* Data extract:
=====

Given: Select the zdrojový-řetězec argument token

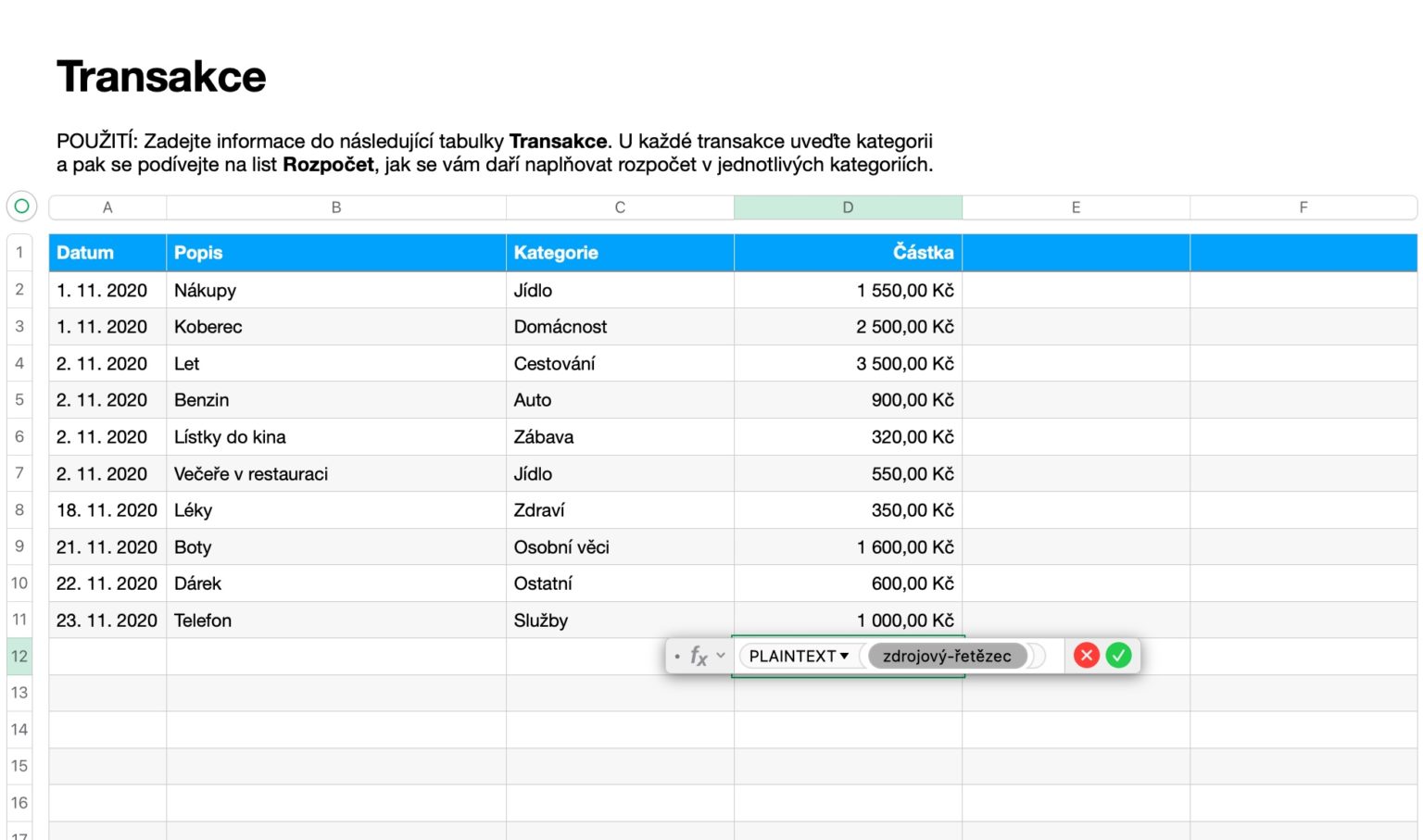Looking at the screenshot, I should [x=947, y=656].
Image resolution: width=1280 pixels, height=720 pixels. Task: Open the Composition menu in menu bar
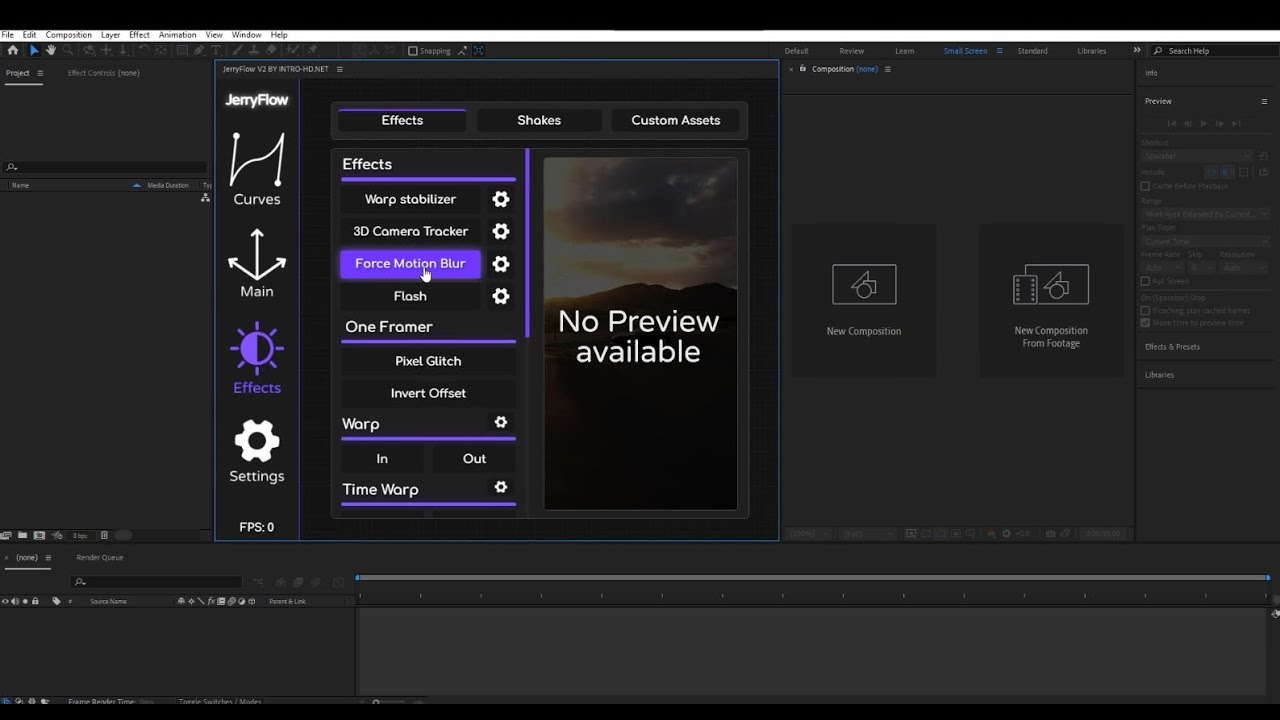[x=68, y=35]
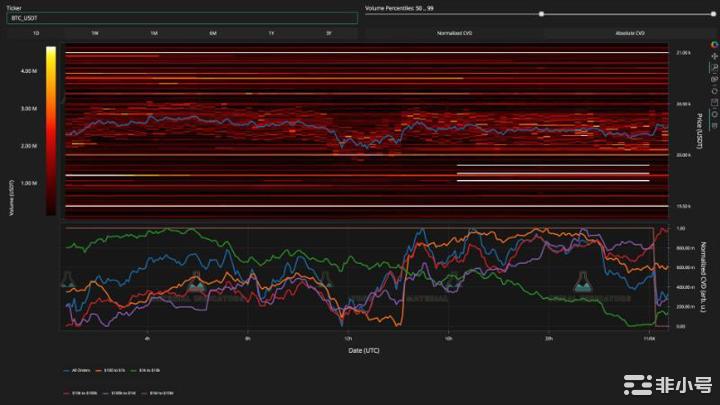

=====

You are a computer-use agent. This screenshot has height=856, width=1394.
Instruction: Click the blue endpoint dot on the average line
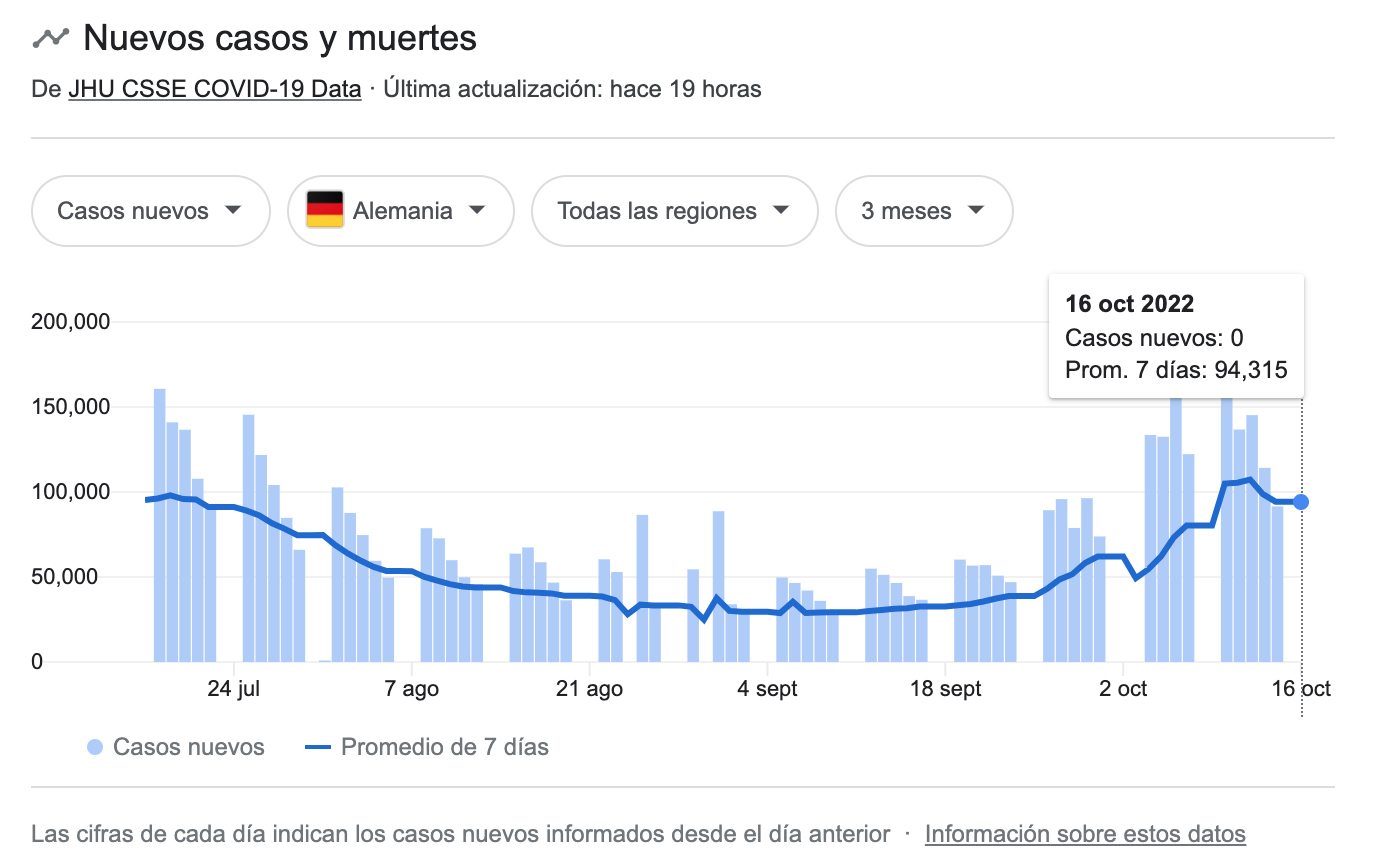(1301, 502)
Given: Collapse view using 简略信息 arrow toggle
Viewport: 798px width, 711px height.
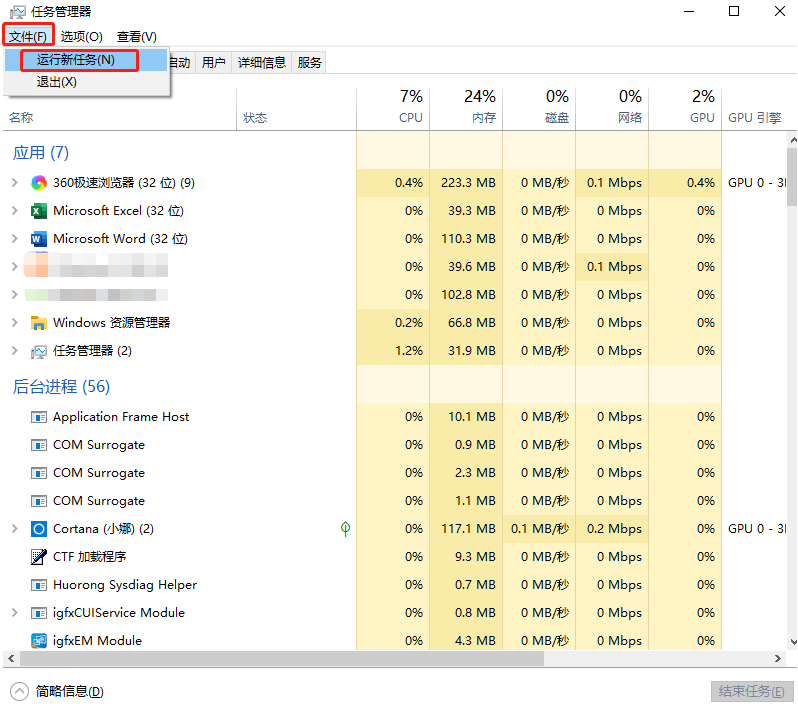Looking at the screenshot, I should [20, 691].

=====

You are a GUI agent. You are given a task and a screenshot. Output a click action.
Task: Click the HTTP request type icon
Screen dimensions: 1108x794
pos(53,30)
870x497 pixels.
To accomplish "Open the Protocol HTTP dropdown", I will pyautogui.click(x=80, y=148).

=====

* Aim of the task: The word "HTTP" appears in some of the lines above. Copy those lines.

* Exercise response:
Task: Click the HTTP request type icon
To accomplish "Open the Protocol HTTP dropdown", I will pyautogui.click(x=80, y=148).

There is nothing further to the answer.